Les chasses aux sorcières sont en général associées au Moyen Âge alors qu’elles se sont essentiellement déroulées à la Renaissance. « Elles illustrent d’abord l’entêtement des sociétés à désigner régulièrement un bouc émissaire à leurs malheurs, et à s’enfermer dans une spirale d’irrationalité, inaccessibles à toute argumentation sensée, jusqu’à ce que l’accumulation de haine et une hostilité devenue obsessionnelle justifient le passage à la violence physique, perçue comme une légitime défense du corps social. » Ce déchaînement de violence, né devant la place grandissante que les femmes occupaient dans l’espace social, est le moment culminant de siècles de haine et d’obscurantisme, depuis qu’Ève fut accusé d’avoir touché au fruit défendu, Pandore d’avoir ouvert l’urne contenant tous les maux de l’humanité. L’imprimerie favorisa la diffusion du mythe de la sorcière. En 1487 paru Malleus maleficarum (Le Marteau des sorcières) qui entretint l’hallucination collective. Cette diabolisation est comparable à l’antisémitisme : sabbat, nez crochu et conspiration contre la chrétienté. Dès lors, répondre à un voisin, parler haut, avoir un caractère ou une sexualité un peu trop libre, être une gêneuse, suffisait pour risquer d’être accusée. Entre 1587 et 1593, les chasses furent si féroces dans vingt-deux villages autour de Trèves, en Allemagne, que 368 femmes furent brulées et qu’une seule survécut dans deux d’entre eux.
L’asservissement des femmes nécessaire à la mise en place du capitalisme par la division sexuée du travail, est allé de pair avec celui des peuples déclarés « inférieurs », esclaves et colonisés, pourvoyeurs de ressources et de main-d’oeuvre gratuites, comme l’explique Silvia Federici, auteur de Caliban et la sorcière.

« Si elle n’en a pas l’exclusivité, la célibataire incarne l’indépendance féminine sous la forme la plus visible, la plus évidente. Cela en fait une figure haïssable pour les réactionnaires, mais la rend aussi intimidante pour nombre d’autres femmes. » Mona Chollet explore des figures et des situations qui illustrent cette aspiration à se considérer comme des individus et non comme des représentantes d’archétypes féminins, et les stigmatisation qu’elle provoque. « L’idée que les femmes sont des individus souverains, et non de simples appendices, des attelages en attente d’un cheval de trait, peine à se frayer un chemin dans les esprits – et pas seulement chez les politiciens conservateurs. » De même, elle relate les « campagnes de propagande », notamment aux États-unis tout au long des années 1980, conjurant les femmes « d’abandonner leurs ridicules plans sur la comète et de faire des enfants le plus tôt possible ».
Elle raconte l’interdiction faite aux femmes fécondes de travailler dans un atelier de colorants, aux États-unis en 1974, à moins qu’elles acceptent de se faire stériliser, le démantèlement des béguines au XVe siècle, les violences conjugales qui conduisent à un décès tous les trois jours en France et qu’elle considère comme une « privatisation » des exécutions publiques de sorcières.

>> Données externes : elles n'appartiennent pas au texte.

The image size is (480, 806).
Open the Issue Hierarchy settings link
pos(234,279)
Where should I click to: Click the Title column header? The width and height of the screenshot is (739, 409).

Nombre d’exemples, historiques ou tirés de témoignages, de faits divers, empruntés à une culture populaire imprégnée de stéréotypes, illustrent ainsi son propos.
Les Européennes ont été exclues de nombreux emplois auxquels elle avaient accès au Moyen Âge, notamment avec la répression des guérisseuses et l’instauration d’un « monopole masculin sur la médecine », à la Renaissance en Europe et au XIXe siècle aux États-Unis. Si au XXe siècle une « reconquête » a bien eu lieu, elle cantonnait les femmes à des professions de services, d’assistance, mais surtout pas aux dépends de leur « emploi » de mère de famille, au risque, sinon, de passer pour carriériste. « Le seul destin féminin concevable reste le don de soi. Ou, plus précisément, un don de soi qui passe par l’abandon de ses potentialités créatives plutôt que par leur réalisation. »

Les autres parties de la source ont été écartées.